Tally the lines in the listing below that contain the word "size", and give only that number.

▶ [DATA SUPPLIED]
- - - - -

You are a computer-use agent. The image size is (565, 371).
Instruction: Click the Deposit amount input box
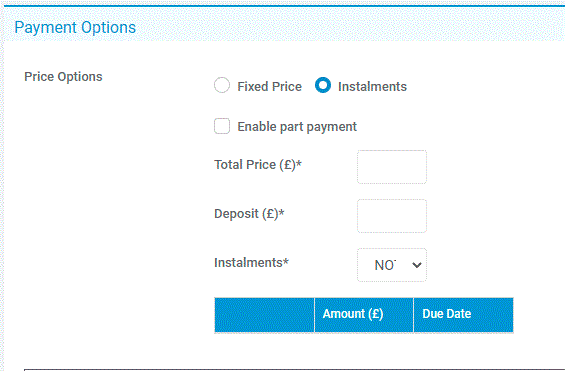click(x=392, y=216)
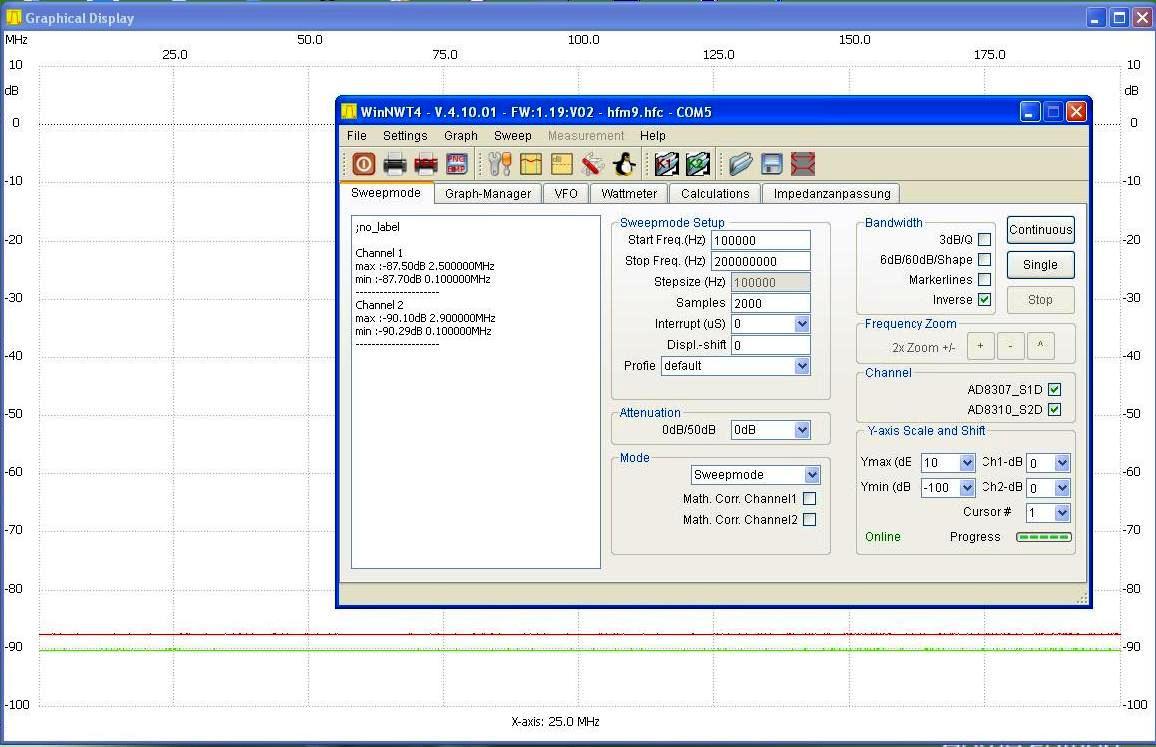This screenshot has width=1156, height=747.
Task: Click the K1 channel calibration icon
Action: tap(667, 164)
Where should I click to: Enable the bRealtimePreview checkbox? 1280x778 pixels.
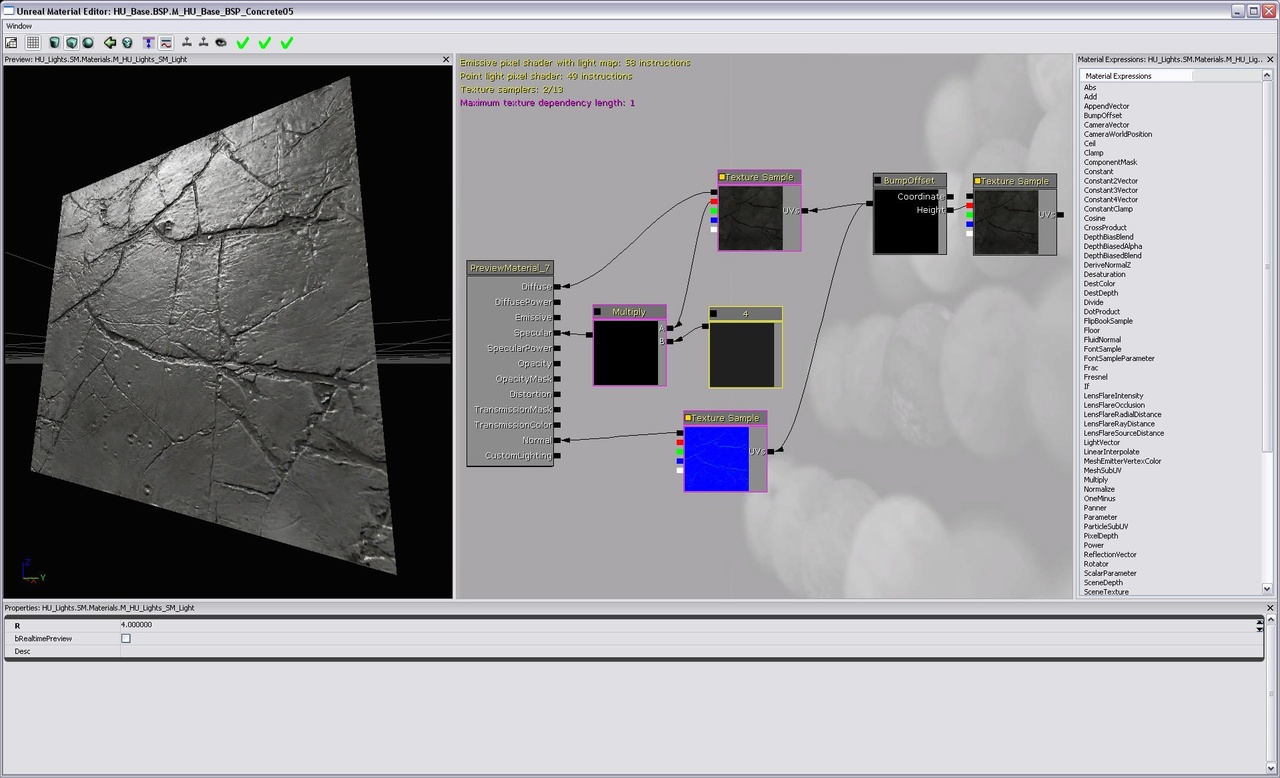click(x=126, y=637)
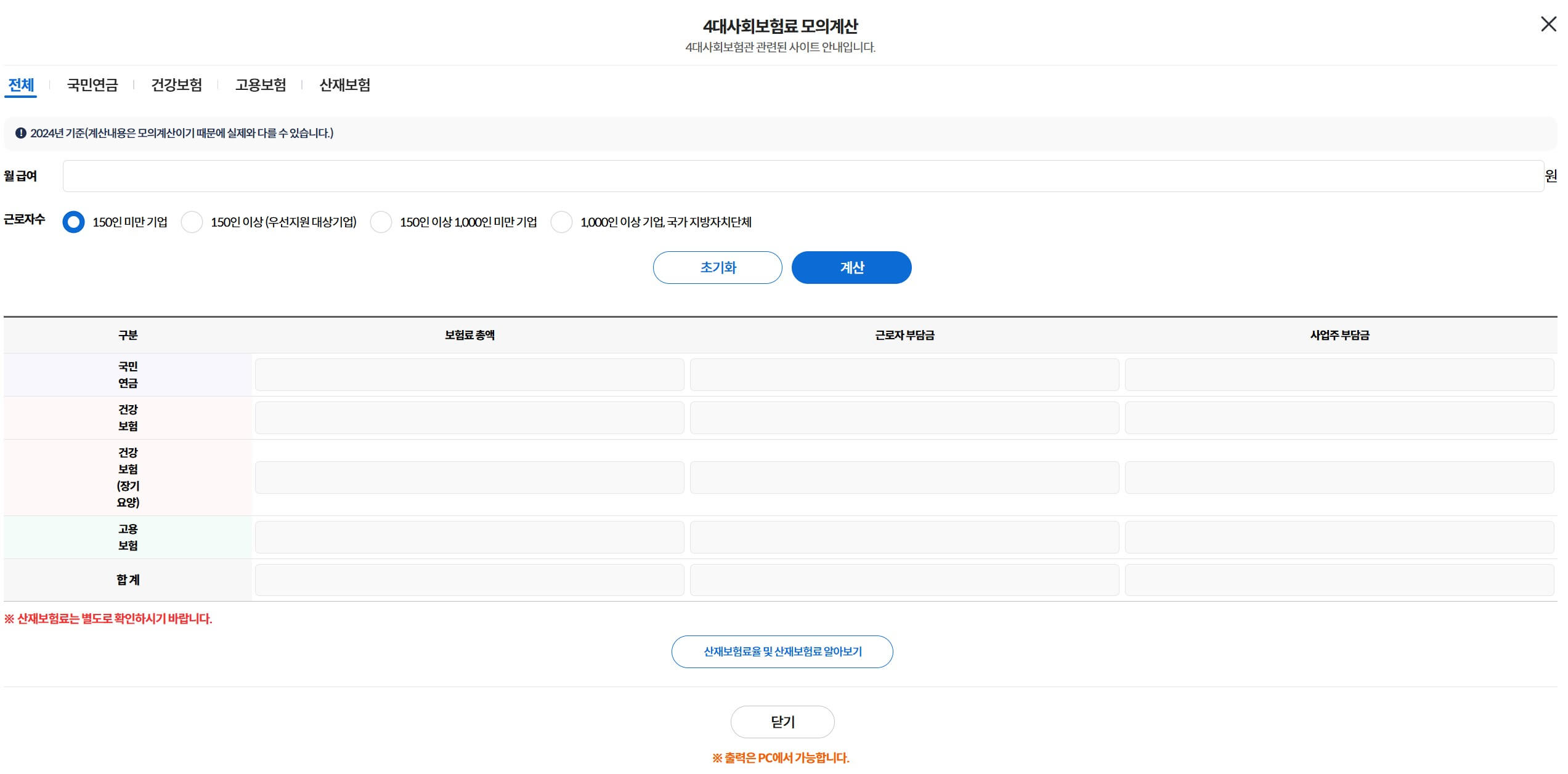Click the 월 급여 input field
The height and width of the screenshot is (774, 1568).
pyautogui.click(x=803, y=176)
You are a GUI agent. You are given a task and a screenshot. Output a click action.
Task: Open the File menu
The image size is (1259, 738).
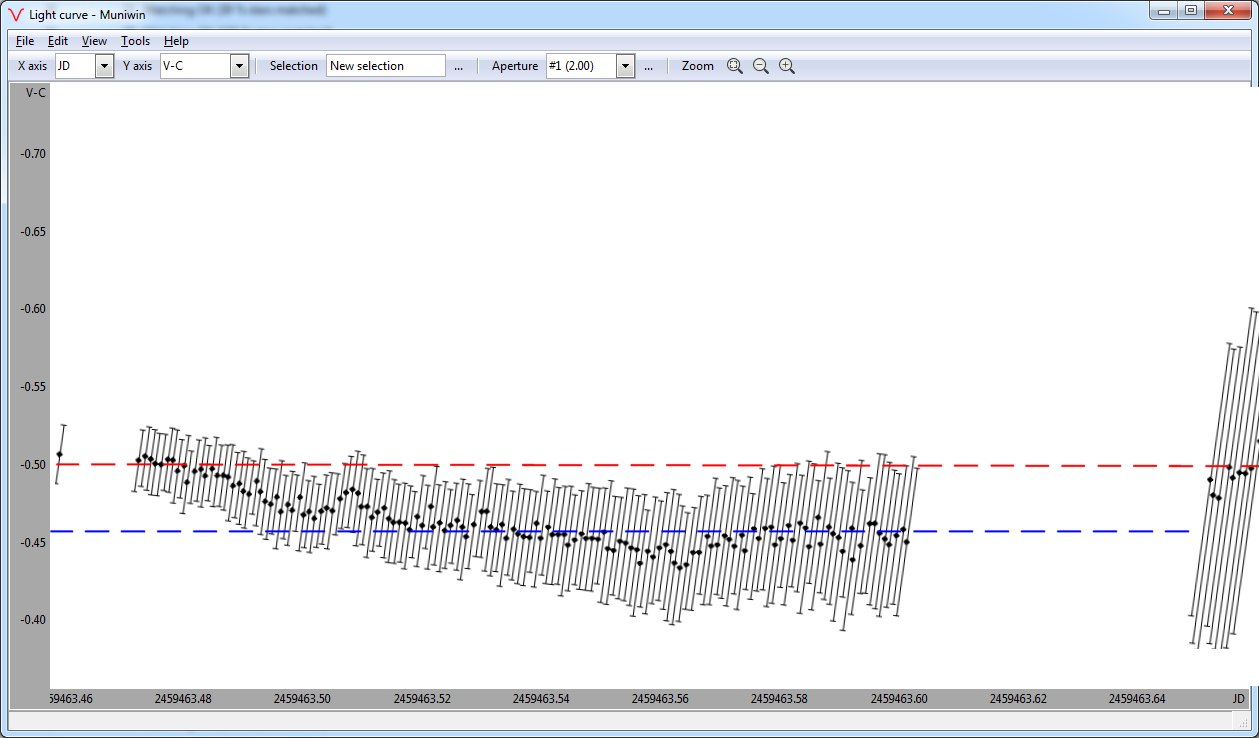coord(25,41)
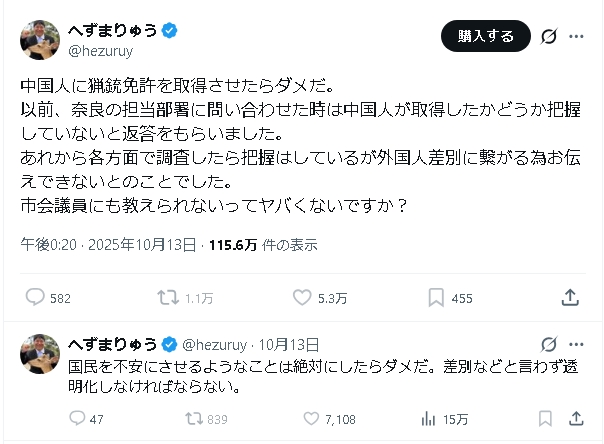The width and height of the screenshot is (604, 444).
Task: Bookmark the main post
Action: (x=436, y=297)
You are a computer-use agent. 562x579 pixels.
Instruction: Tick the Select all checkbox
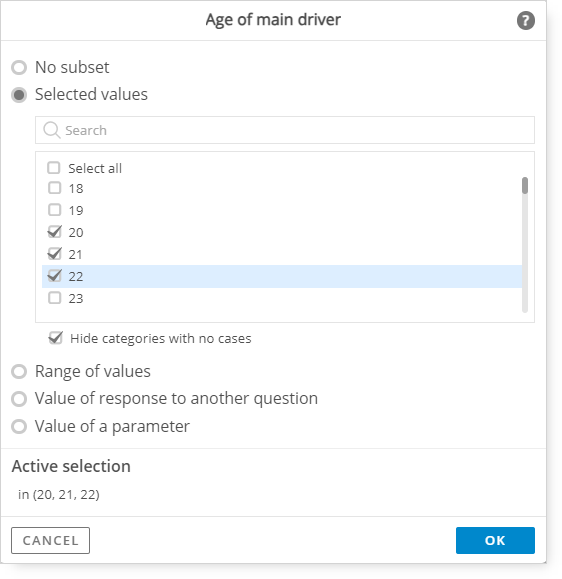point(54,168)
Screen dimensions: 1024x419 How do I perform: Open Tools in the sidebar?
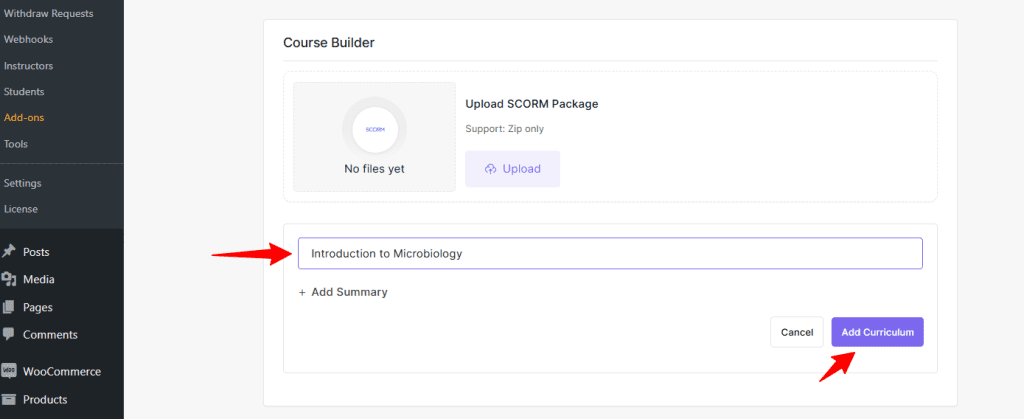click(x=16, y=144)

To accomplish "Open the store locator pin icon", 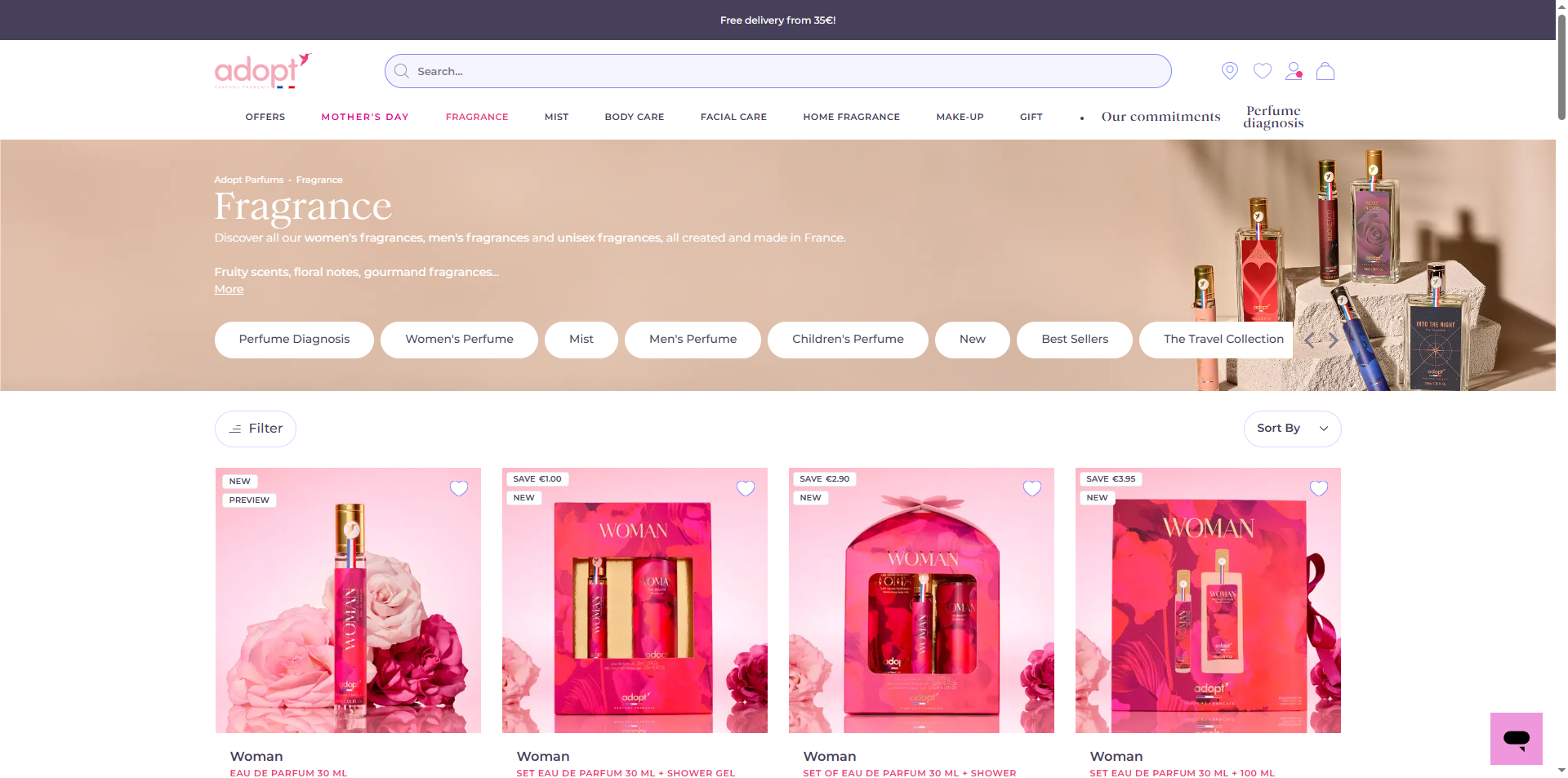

- - - - -

▶ [WRITTEN ANSWER]
2